#### QUOTED TEXT
★ ★ ★

But what I learned then is what Dylan was teaching in the early to mid-60s, when he was the voice of that prophet, also crying in the wind. Dylan and Ginsberg, as much as I rail on the latter now, taught me that being a poet was possible in 1955 or 1963 or any other year for that matter. Poetry is up next to your ear and directly in front of your eyeball on any given day, in any given hour. This very minute, it stands on you doorstep, 'in the clothes you once wore', and rings your doorbell.
But who's listening?
Not the children of this age.
I'm grateful that I stood at a microphone in that golden hour of the spoken word before the hip-hop demons decimated the field with the endless anger that only leads back to the place of addiction from whence it arises. We spoke with anger as well, the angry knowledge of a culture that despises poetry because it reminds us of what might have been and how it should be. It reminds us that life is not about your car and your cozy nest and the nine to five grind of stupidity that puts those idiot necessities on your table. Because there is one larger necessity that is altogether missing here. And it's not your latest love affair, and not the evanescent sex dream that has replaced any semblance of real love in this drained and demented culture.

★ ★ ★

#### MATERIAL SUPPLIED
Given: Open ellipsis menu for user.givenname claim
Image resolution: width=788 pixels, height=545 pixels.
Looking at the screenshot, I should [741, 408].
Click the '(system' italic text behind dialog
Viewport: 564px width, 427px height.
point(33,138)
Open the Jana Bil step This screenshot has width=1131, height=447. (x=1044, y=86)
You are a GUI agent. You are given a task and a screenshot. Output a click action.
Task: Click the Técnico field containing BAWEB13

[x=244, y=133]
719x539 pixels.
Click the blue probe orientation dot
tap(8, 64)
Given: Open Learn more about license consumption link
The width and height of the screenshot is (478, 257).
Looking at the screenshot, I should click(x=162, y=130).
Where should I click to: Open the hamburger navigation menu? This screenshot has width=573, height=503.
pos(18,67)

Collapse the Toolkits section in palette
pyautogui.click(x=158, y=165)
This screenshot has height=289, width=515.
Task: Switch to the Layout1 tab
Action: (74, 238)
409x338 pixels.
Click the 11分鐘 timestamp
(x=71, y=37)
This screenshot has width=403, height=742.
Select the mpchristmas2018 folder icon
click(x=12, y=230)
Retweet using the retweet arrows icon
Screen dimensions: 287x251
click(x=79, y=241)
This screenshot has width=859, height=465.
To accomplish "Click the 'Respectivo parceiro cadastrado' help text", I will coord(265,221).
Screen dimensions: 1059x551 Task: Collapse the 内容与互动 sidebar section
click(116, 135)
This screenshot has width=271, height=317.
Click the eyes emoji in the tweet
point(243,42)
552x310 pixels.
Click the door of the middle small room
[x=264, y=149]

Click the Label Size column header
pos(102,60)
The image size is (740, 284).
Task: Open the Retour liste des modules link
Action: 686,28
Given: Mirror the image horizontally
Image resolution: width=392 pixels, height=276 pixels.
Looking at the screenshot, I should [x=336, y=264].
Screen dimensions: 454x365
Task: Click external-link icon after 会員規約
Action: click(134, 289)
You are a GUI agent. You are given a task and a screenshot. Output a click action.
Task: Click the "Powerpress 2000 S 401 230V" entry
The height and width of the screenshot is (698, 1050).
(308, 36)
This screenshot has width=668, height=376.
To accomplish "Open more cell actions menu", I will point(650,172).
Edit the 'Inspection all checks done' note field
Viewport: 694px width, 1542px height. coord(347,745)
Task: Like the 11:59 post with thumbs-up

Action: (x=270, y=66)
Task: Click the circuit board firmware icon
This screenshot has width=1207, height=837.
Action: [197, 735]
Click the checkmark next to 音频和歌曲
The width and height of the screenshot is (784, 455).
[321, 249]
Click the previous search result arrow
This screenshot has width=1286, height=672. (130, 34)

★ ★ ★

#### TASK INSTRUCTIONS
From the text about poetry, reproduce word for word the passage starting with "Not the children" and going on through "and demented culture.".

#### RESPONSE TO THIS TASK
Not the children of this age.
I'm grateful that I stood at a microphone in that golden hour of the spoken word before the hip-hop demons decimated the field with the endless anger that only leads back to the place of addiction from whence it arises. We spoke with anger as well, the angry knowledge of a culture that despises poetry because it reminds us of what might have been and how it should be. It reminds us that life is not about your car and your cozy nest and the nine to five grind of stupidity that puts those idiot necessities on your table. Because there is one larger necessity that is altogether missing here. And it's not your latest love affair, and not the evanescent sex dream that has replaced any semblance of real love in this drained and demented culture.